# Disk auto-expander for /var/funnel-work on worker nodes.
#
# Architecture (no LVM, no OpenStack credentials needed):
#
#   init container "pvc-and-trigger" (bitnami/kubectl):
#     1. Creates a per-node Cinder PVC "funnel-work-<node>" (StorageClass:
#        funnel-work-block, plain ext4, reclaimPolicy: Retain).
#     2. Creates a "mount-holder" pod on THIS node that keeps the PVC mounted.
#        This triggers the Cinder CSI driver to attach the block device to the
#        VM (ControllerPublishVolume + NodeStageVolume). The holder pod must
#        stay Running for:
#          a) the block device to remain attached (visible as /dev/vdX on host)

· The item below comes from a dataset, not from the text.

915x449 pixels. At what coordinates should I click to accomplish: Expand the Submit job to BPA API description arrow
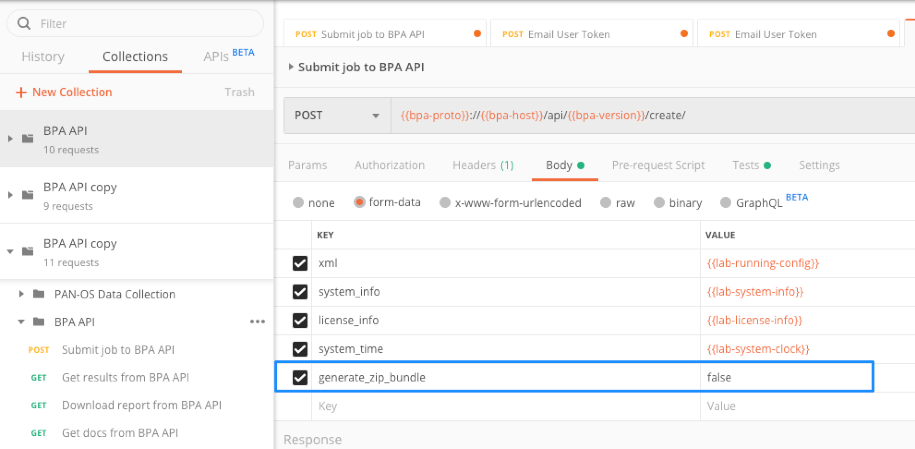pyautogui.click(x=290, y=67)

#          b) CSI NodeExpandVolume (resize2fs) to fire when PVC is patched
#     3. Waits for holder pod Running, then writes the Cinder volume UUID to
#        /shared/vol-uuid for the next init container.
#
#   init container "host-mount" (ubuntu:22.04, privileged, hostPID):
#     4. Installs e2fsprogs (mkfs.ext4).
#     5. Finds the block device by matching the Cinder volume UUID serial prefix
#        in lsblk output (OVH virtio-blk sets disk serial = volume UUID prefix).
#     6. Formats the device as ext4 if no filesystem is present (fresh volume).

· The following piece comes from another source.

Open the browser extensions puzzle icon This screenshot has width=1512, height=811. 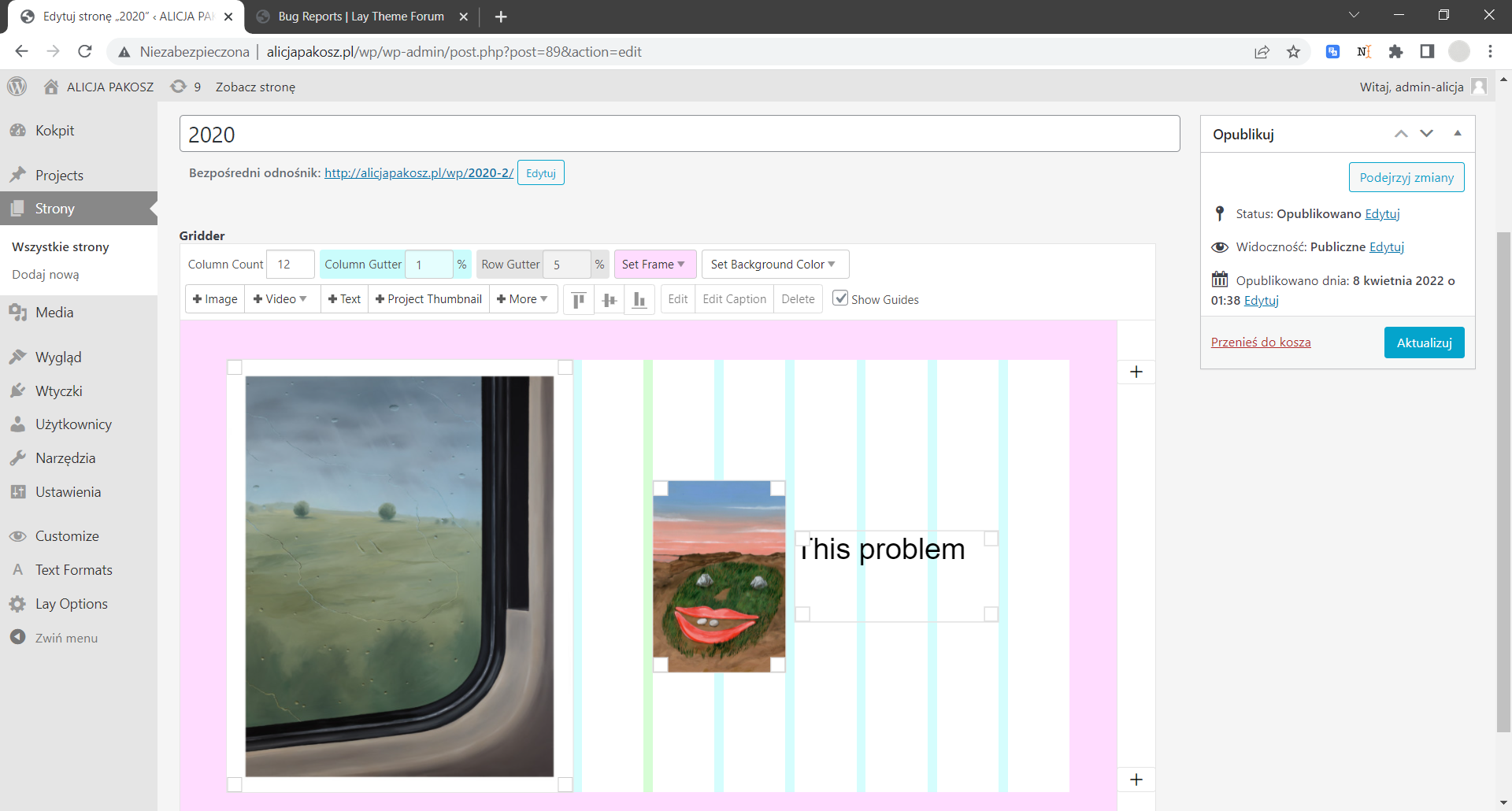click(1395, 52)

#     7. Mounts the device at /var/funnel-work in the HOST mount namespace via
#        nsenter -t 1 -m -- mount /dev/vdX /var/funnel-work.

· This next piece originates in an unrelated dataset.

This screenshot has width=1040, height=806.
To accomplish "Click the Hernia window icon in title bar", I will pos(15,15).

#        Adds an fstab entry (nofail) so the mount survives node reboots.
#
#   monitor container (bitnami/kubectl, hostPath /var/funnel-work):
#     8. Polls df /var/funnel-work every WORK_DIR_POLL_INTERVAL_SEC seconds.
#        Expands when BOTH are true (AND logic):
#          - Used% >= WORK_DIR_EXPAND_THRESHOLD  (default 80%)
#          - Free  <  WORK_DIR_MIN_FREE_GB        (default 75 GB)
#        On threshold: patches PVC storage request (+WORK_DIR_EXPAND_GB).
#        Cinder CSI controller enlarges the Cinder volume, then the CSI node
#        plugin calls resize2fs via NodeExpandVolume -- no nsenter, no restart.
#
# Funnel worker pods continue to use hostPath: /var/funnel-work unchanged.
# No OpenStack application credentials are required.
---
apiVersion: v1
kind: ServiceAccount
metadata:
  name: disk-monitor
  namespace: ${TES_NAMESPACE}
---
apiVersion: rbac.authorization.k8s.io/v1
kind: ClusterRole
metadata:
  name: funnel-disk-monitor
rules:
- apiGroups: [""]
  resources: ["persistentvolumeclaims"]
  verbs: ["get", "list", "create", "patch"]
- apiGroups: [""]
  resources: ["persistentvolumes"]
  verbs: ["get", "list"]
- apiGroups: [""]
  resources: ["nodes"]
  verbs: ["get", "patch"]
- apiGroups: [""]
  resources: ["pods"]
  verbs: ["get", "list", "create", "delete", "watch"]
---
apiVersion: rbac.authorization.k8s.io/v1
kind: ClusterRoleBinding
metadata:
  name: funnel-disk-monitor
roleRef:
  apiGroup: rbac.authorization.k8s.io
  kind: ClusterRole
  name: funnel-disk-monitor
subjects:
- kind: ServiceAccount
  name: disk-monitor
  namespace: ${TES_NAMESPACE}
---
apiVersion: apps/v1
kind: DaemonSet
metadata:
  name: funnel-disk-monitor
  namespace: ${TES_NAMESPACE}
  labels:
    app: funnel-disk-monitor
spec:
  selector:
    matchLabels:
      app: funnel-disk-monitor
  template:
    metadata:
      labels:
        app: funnel-disk-monitor
    spec:
      serviceAccountName: disk-monitor
      nodeSelector:
        karpenter.sh/nodepool: workers
      tolerations:
      - operator: "Exists"
      # hostPID: required for nsenter -t 1 (enter host mount namespace)
      hostPID: true
      volumes:
      # Shared scratch between init containers (vol-uuid file)
      - name: shared
        emptyDir: {}
      # Monitor watches /var/funnel-work directly on the host
      - name: workdir
        hostPath:
          path: /var/funnel-work
          type: DirectoryOrCreate

      initContainers:
      # Phase 1: create PVC + mount-holder pod, wait for block device to appear
      - name: pvc-and-trigger
        image: bitnami/kubectl:latest
        command:
        - /bin/sh
        - -c
        - |
          set -eu
          NODE="${NODE_NAME}"
          PVC="funnel-work-${NODE}"
          HOLDER="funnel-mount-holder-${NODE}"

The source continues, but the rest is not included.